Dan ketika Jimin tersenyum semakin lebar saat ia menunduk lebih dalam dengan surai yang terlihat nyaris sangat berantakan, Taehyung kemudian menyadari dengan begitu baik bahwa ia hanya berusaha melihat Jimin terlihat jauh lebih baik, nyatanya, Jimin nyaris hancur menjadi bagian terkecil hari itu ketika mendung di musim dingin merangsek turun dan menimbulkan sepercik hujan kecil melalui kaca jendela yang Taehyung lihat. Tidak. Nyatanya ia hanya melihat Jimin terisak kecil dengan menyeka hidungnya yang berair menggunakan ujung lengan kausnya yang kebesaran.

Jadi... keadaan tidak menjadi lebih baik di sana. Hanya saja, Jimin berusaha untuk tidak semakin memperkeruh suasana. Kini Taehyung menjadi sangat paham dan mengerti mengapa akhir-akhir ini Jimin menjadi sangat senang menggunakan kaus berlengan panjang. Ia suka mengenakannya untuk mengusap air matanya.

"Hei, Jim, kau tahu," Taehyung menjeda kalimatnya, membuat Jimin mengangkat kepala demi menatap pemuda yang terpaut beberapa bulan darinya tengah menatap keluar jendela, persis seperti apa yang biasa ia lakukan dengan pandangan serius. "aku akan membantumu." Ia mengalihkan tatapannya, mengulas sebuah senyum kecil pada bibir kotaknya saat memegang tangan Jimin pelan kemudian mengusap punggung tangannya lembut. "Aku akan membantumu melakukan apapun yang ingin kau lakukan. Aku berjanji, bung. Kita akan melakukannya dengan baik ketika bersama. Jadi, ajak aku jika ingin mengacaukan suasana."

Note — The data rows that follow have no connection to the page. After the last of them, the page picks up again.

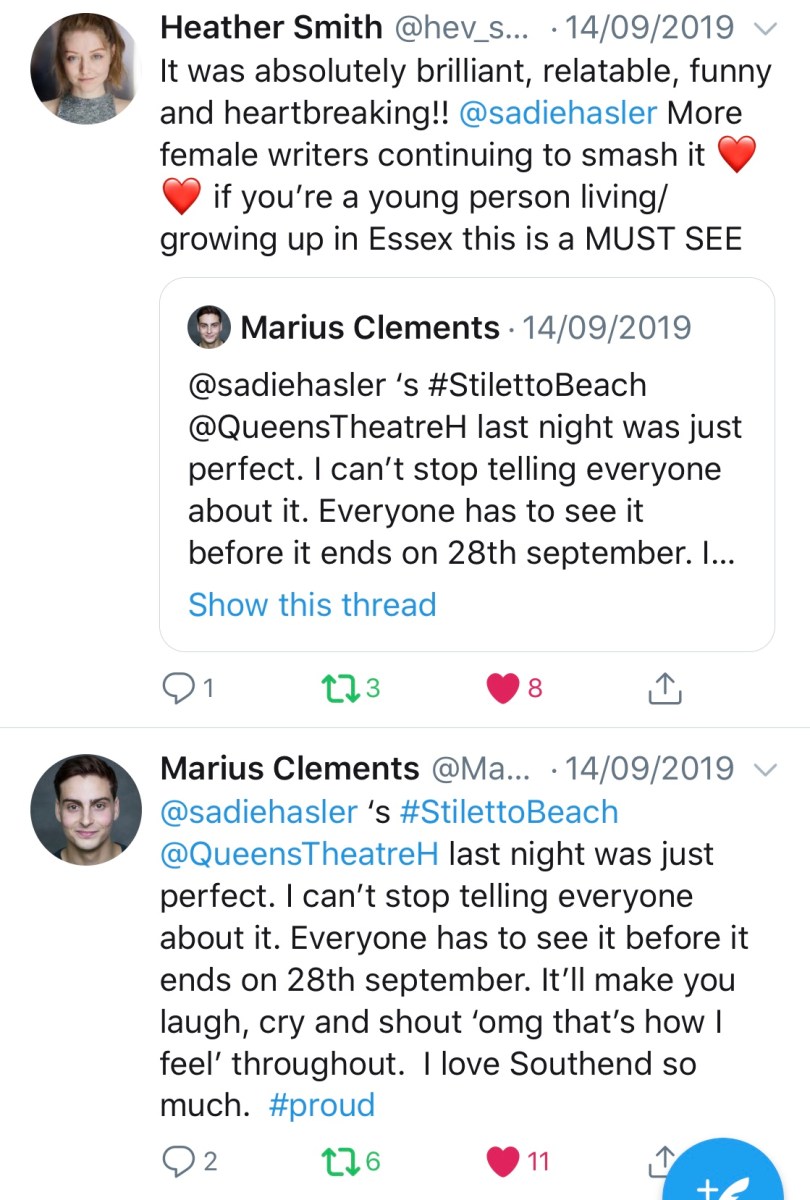The width and height of the screenshot is (810, 1200).
Task: Open Heather Smith's tweet options chevron
Action: [764, 29]
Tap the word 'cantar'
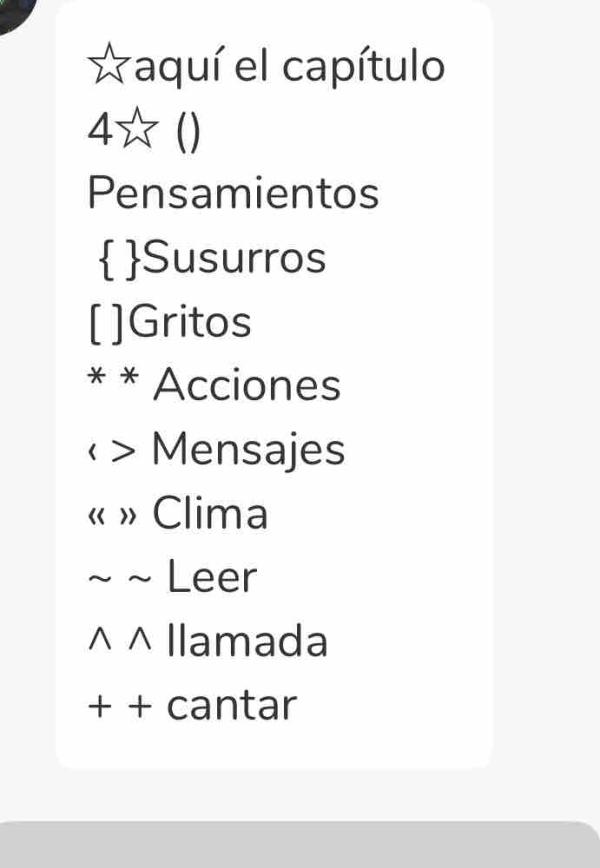This screenshot has height=868, width=600. (232, 705)
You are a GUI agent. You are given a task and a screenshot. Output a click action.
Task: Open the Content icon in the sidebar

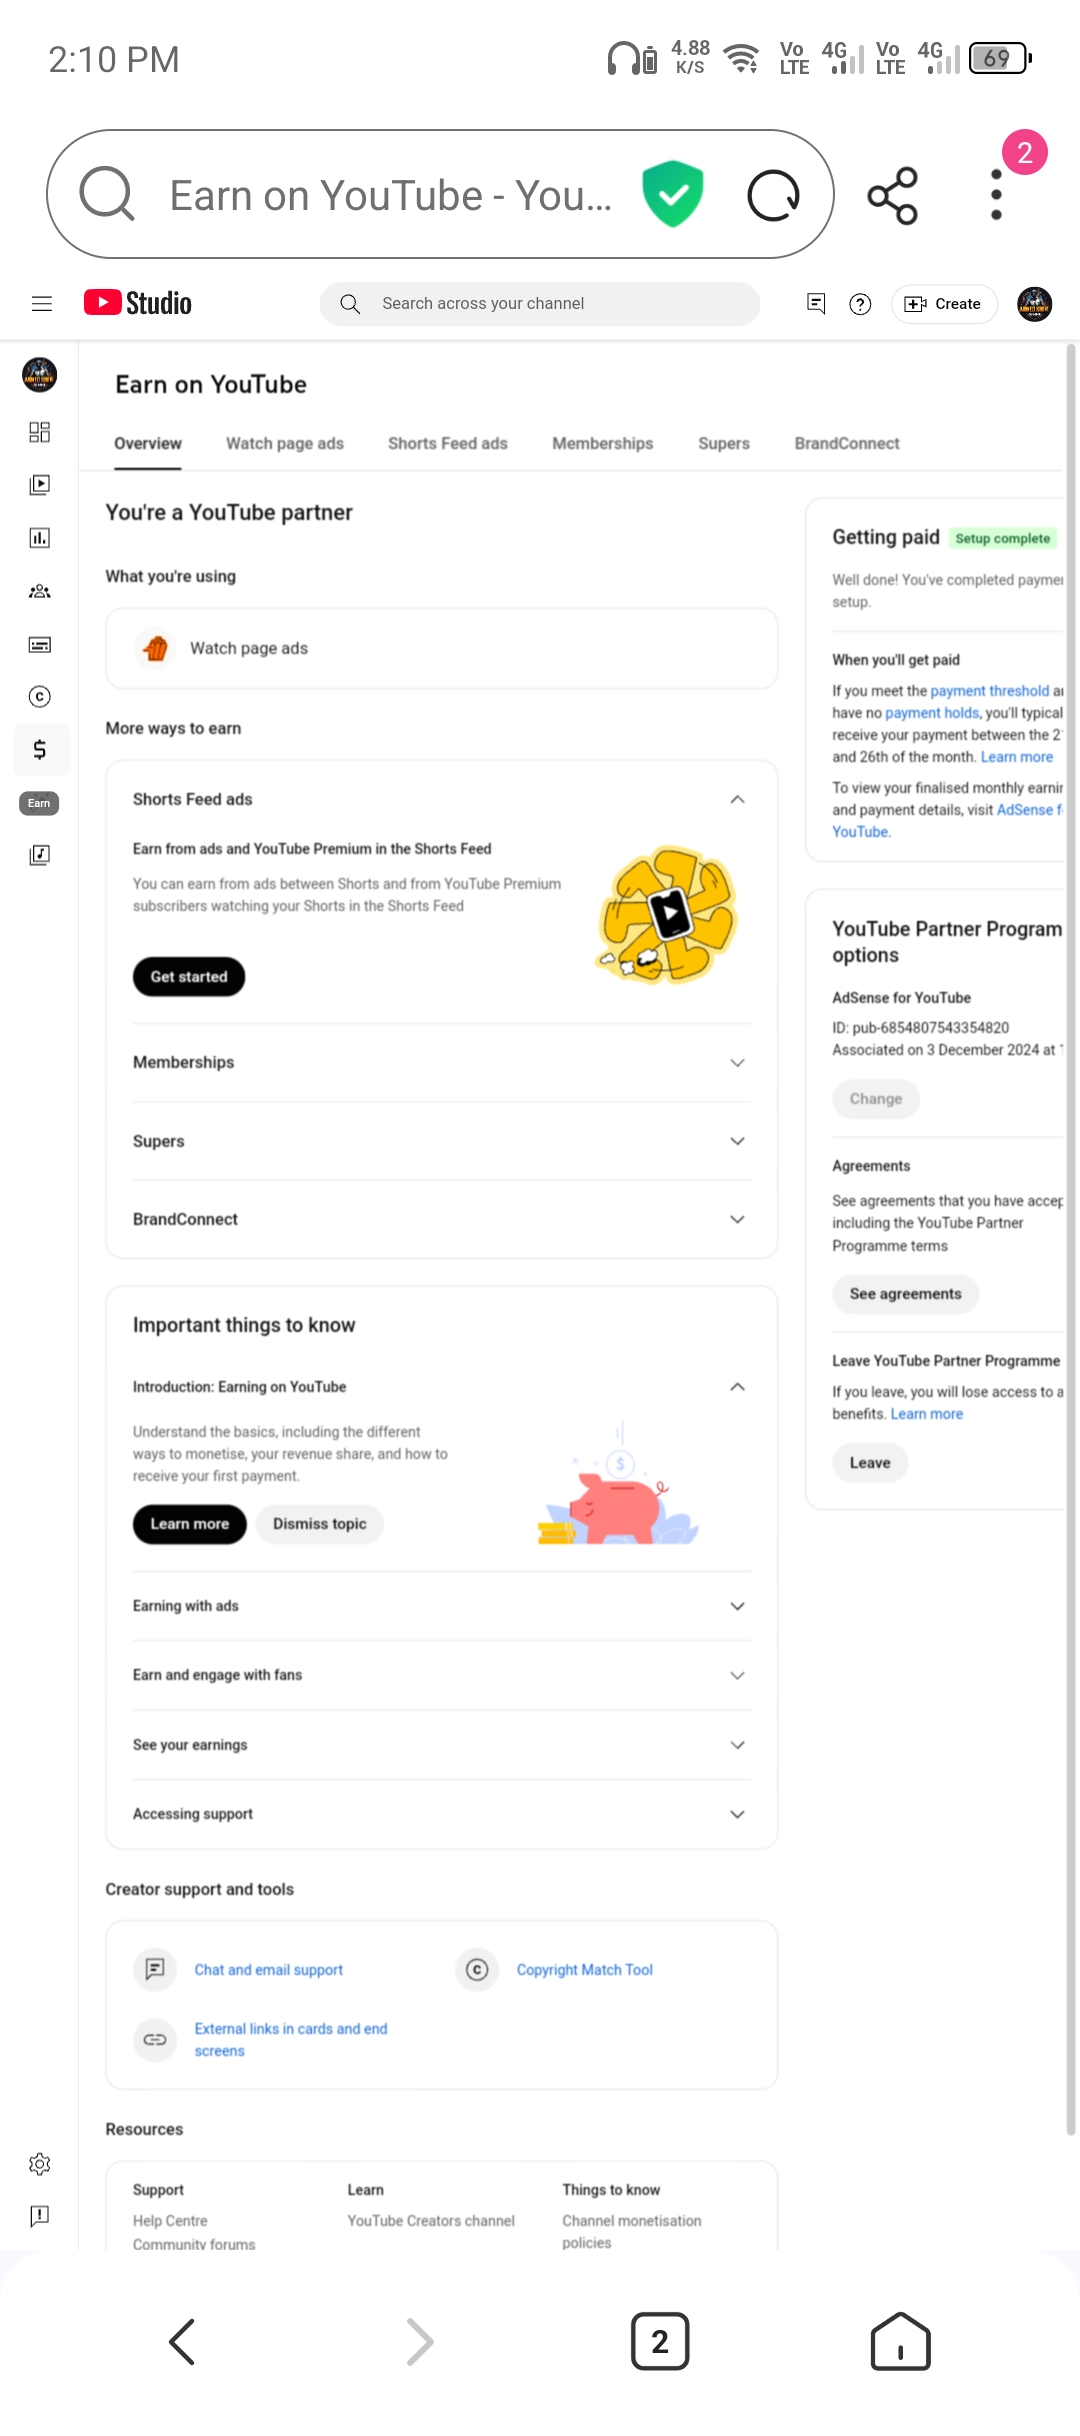point(39,485)
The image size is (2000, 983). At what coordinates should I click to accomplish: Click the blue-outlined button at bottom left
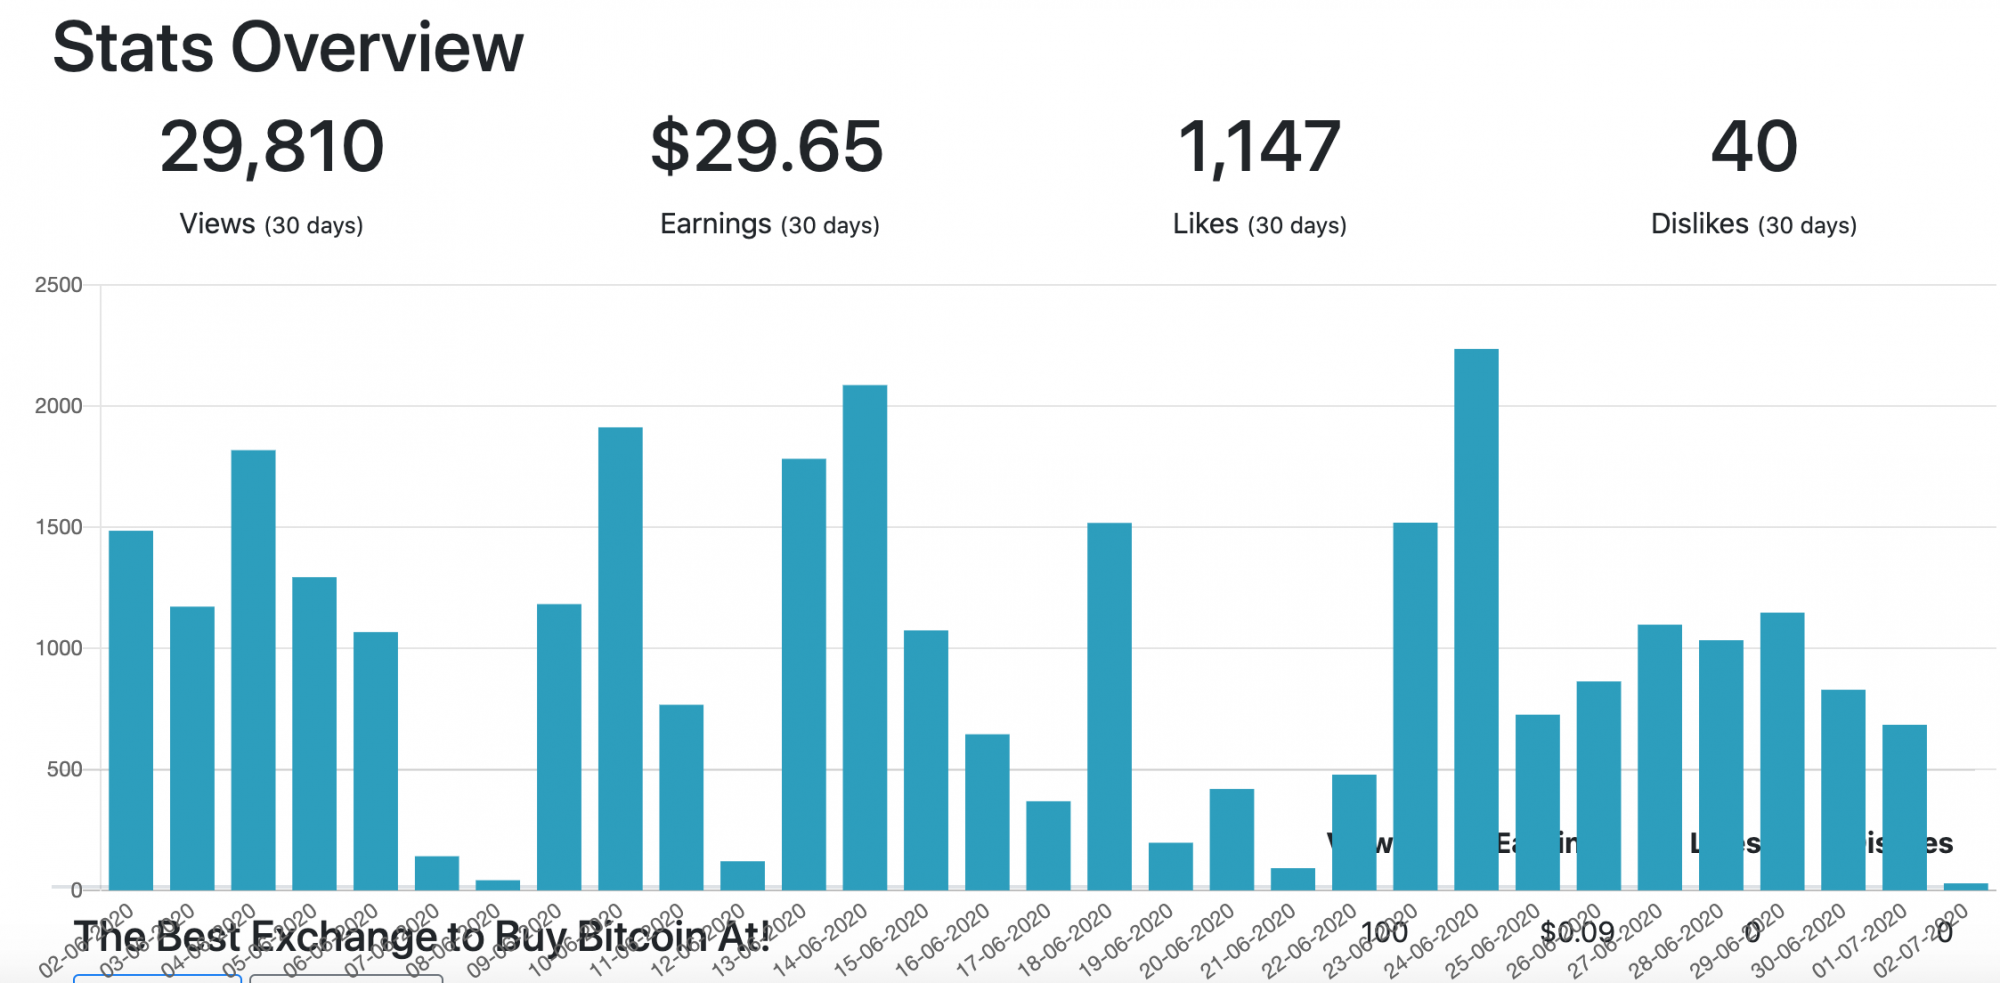(x=157, y=978)
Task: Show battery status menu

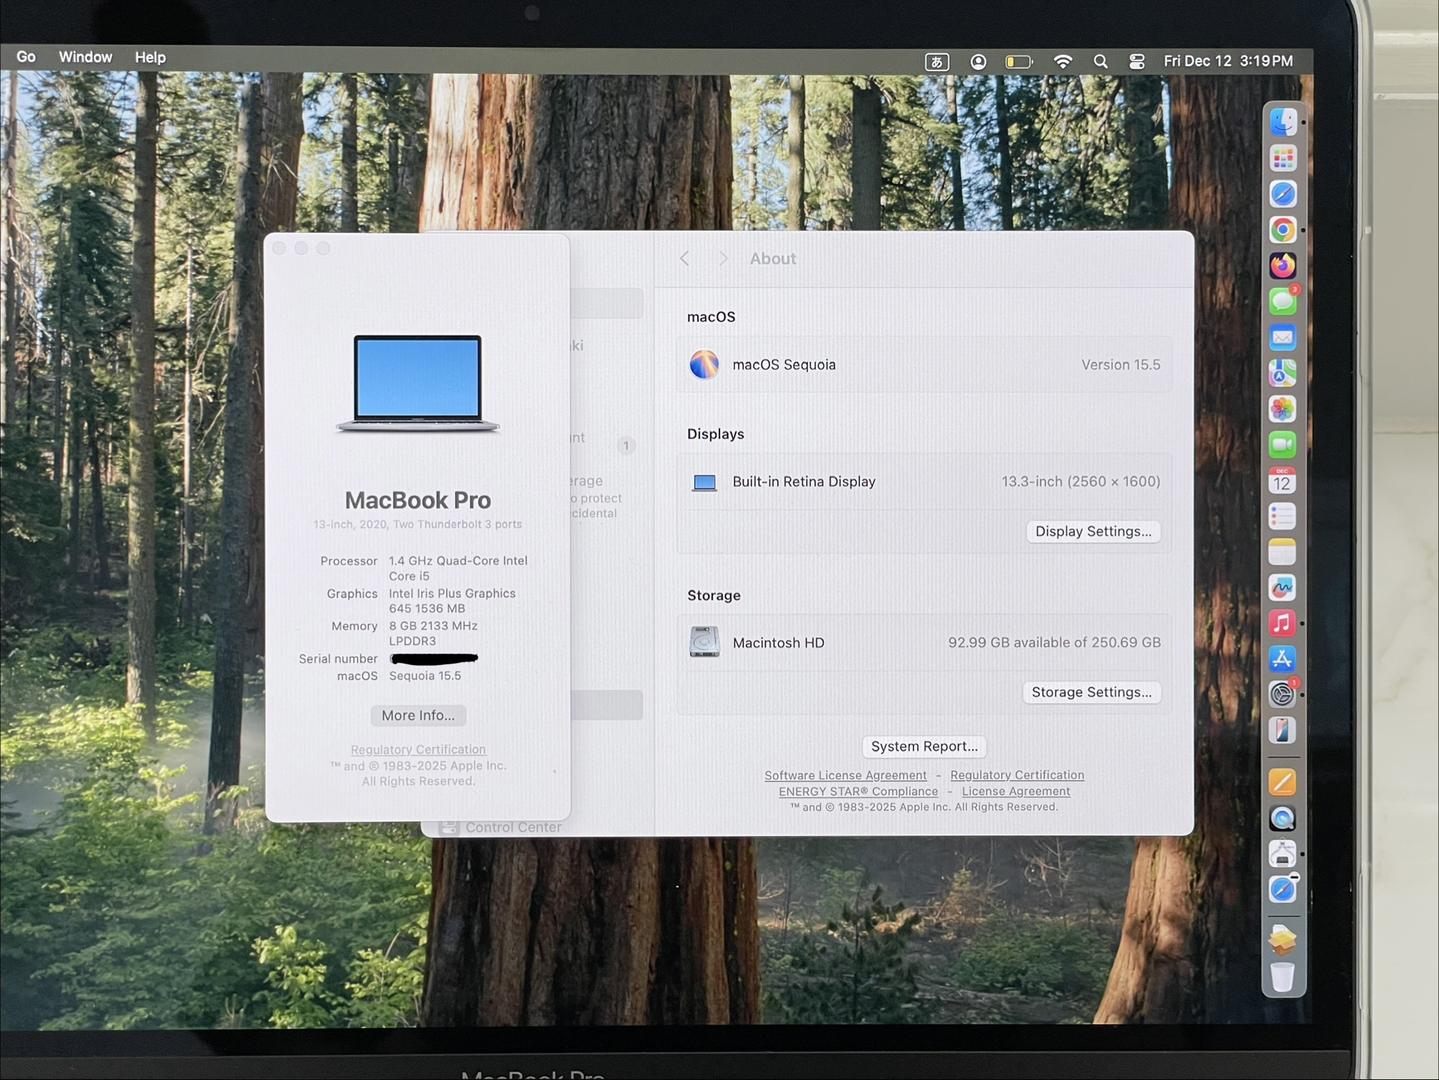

Jimin mendadak terkekeh mendengar lawan bicaranya tiba-tiba terlihat sangat serius. Terlihat seperti bukan seorang Kim Taehyung, jadi dia bisa terkekeh-kekeh sebentar kemudian mengangguk dengan air mata yang mendadak luruh pada kedua sudut matanya, jatuh menuruni pipi kemudian berhenti pada puncak dagunya yabg tirus kemudian meluncur jatuh dari atas sana saat ia mengangguk beberapa kali. "Tentu. Kau akan menjadi satu-satunya bagian terbaik di sini ketika keadaan menjadi jauh lebih buruk, bung."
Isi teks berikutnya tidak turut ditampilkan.